● Page excerpt
The novel coronavirus (COVID-19) is not only causing worry and panic – it is also affecting the travel industry in many parts of the globe. Major airlines and cruise lines are canceling trips, people are getting discouraged to travel, and governments and health experts are encouraging people to stay indoors in countries like China, South Korea, and Japan. “Bookings are down just a little bit, but other areas are making up for that,” said Clay Ingram with AAA.

A report by Waff48 says that “due to travel restrictions and overall fears, fewer people are going to the impacted regions of Asia. This is leading to higher than normal prices into other regions of the world.”

The costs of cruises to ports in Asia are down. Prices have reportedly dropped 70% from $2,000 to $600.

The decreased number of flights going to the Asia region has caused a 15% to 20% increase in prices.

On the other hand, Ingram says certain European packages are slightly cheaper. “If one part of the world is not available to them to travel then a lot of times they’ll pick a different part to travel to because they want to go somewhere,” said Ingram.

Screenshot grounding data:
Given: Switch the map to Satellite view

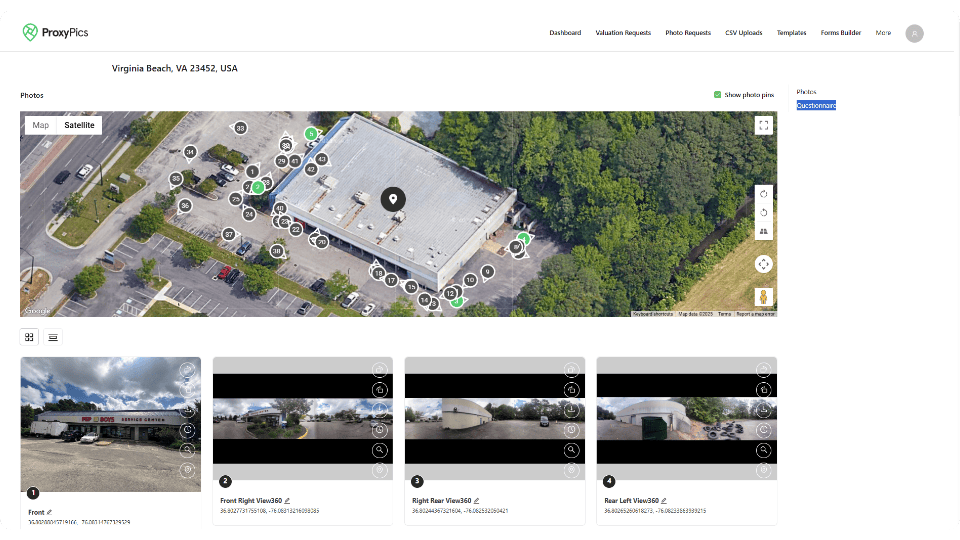Looking at the screenshot, I should point(79,126).
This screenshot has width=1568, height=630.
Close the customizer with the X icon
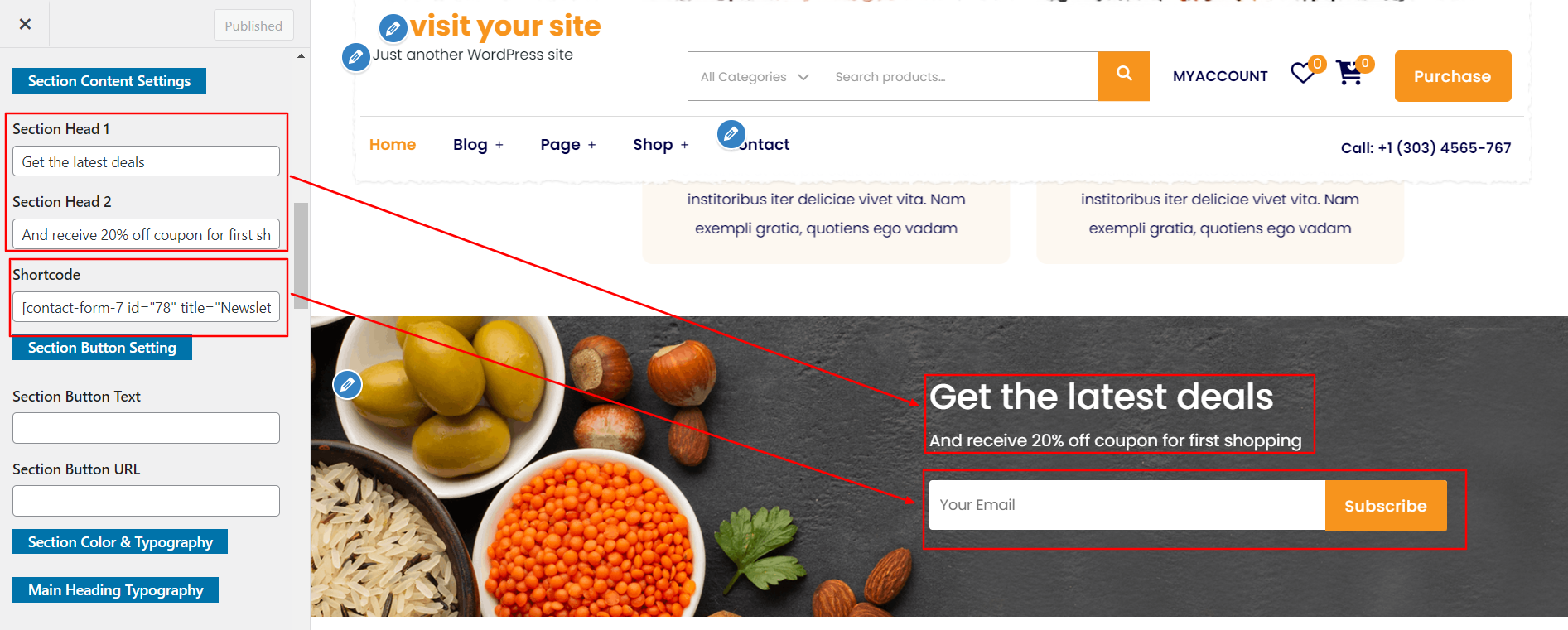(x=25, y=24)
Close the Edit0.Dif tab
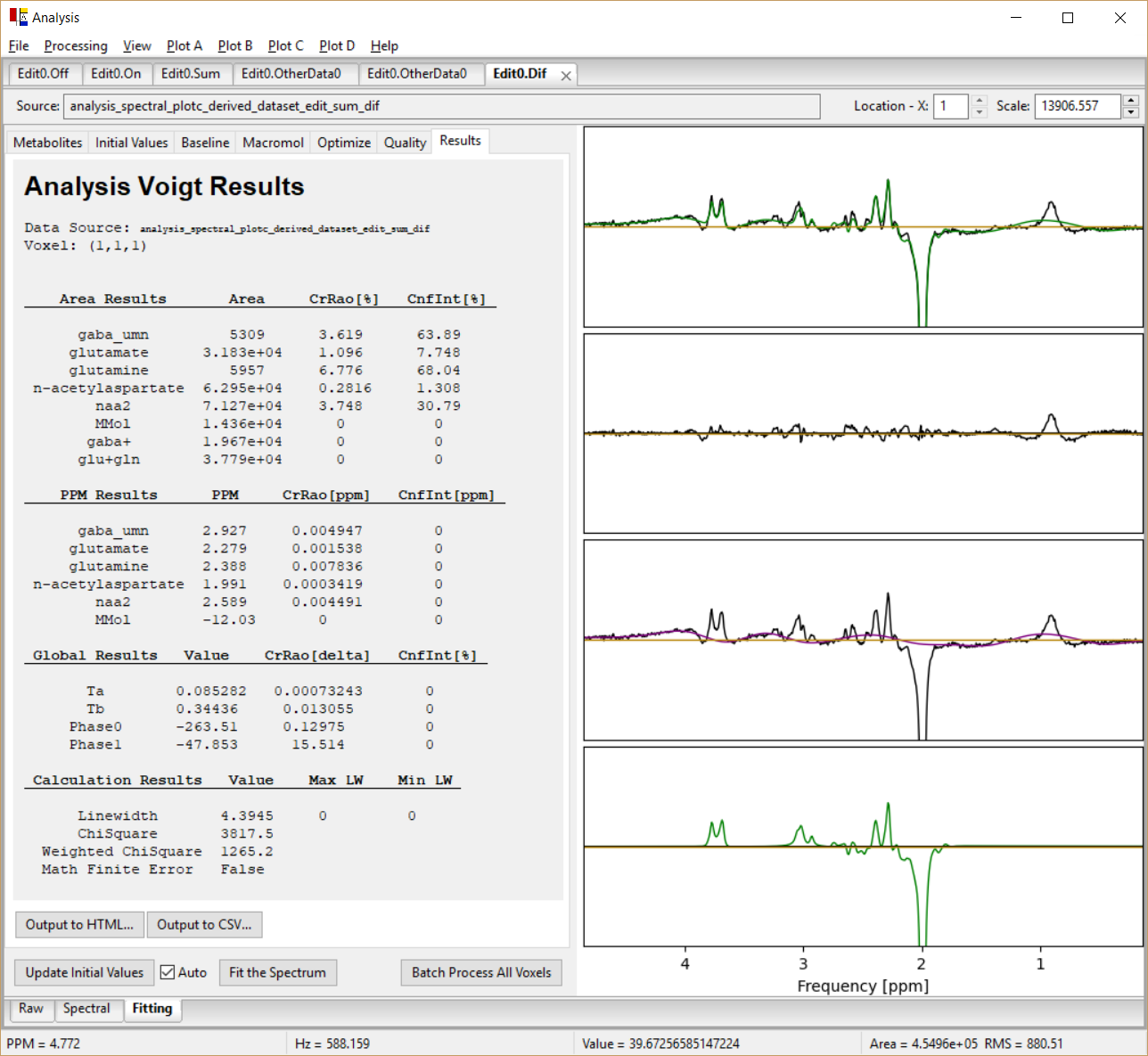This screenshot has height=1056, width=1148. click(x=566, y=76)
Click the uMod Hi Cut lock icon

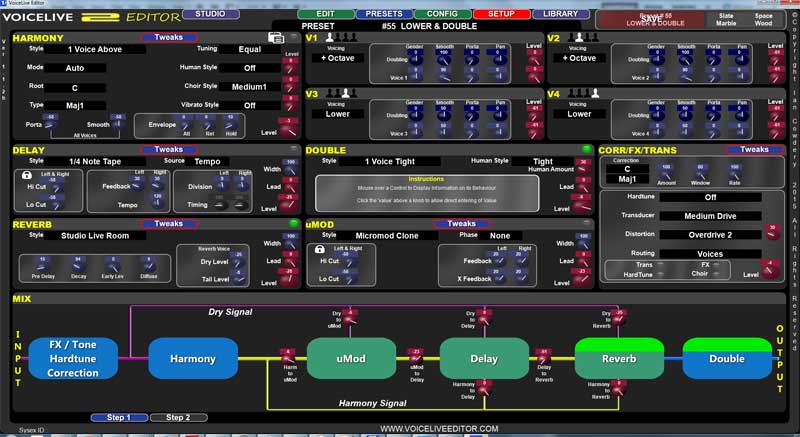coord(319,250)
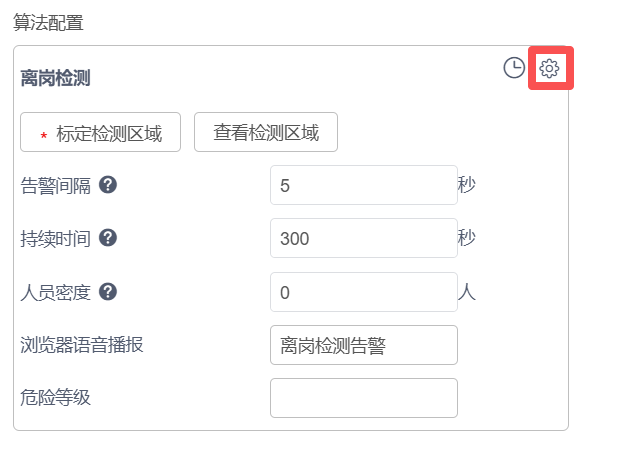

● Problems to work on
• 1. According to the coronavirus travel excerpt, how far have cruise prices to ports in Asia reportedly fallen?
• 2. Rewrite everything from "The costs of" down to "increase in prices." in the coronavirus travel excerpt, substituting "airline routes" for "flights".
Rely only on the text, not on the material.

● Your written answers
• 1. They have dropped 70%, from $2,000 to $600.

• 2.
The costs of cruises to ports in Asia are down. Prices have reportedly dropped 70% from $2,000 to $600.

The decreased number of airline routes going to the Asia region has caused a 15% to 20% increase in prices.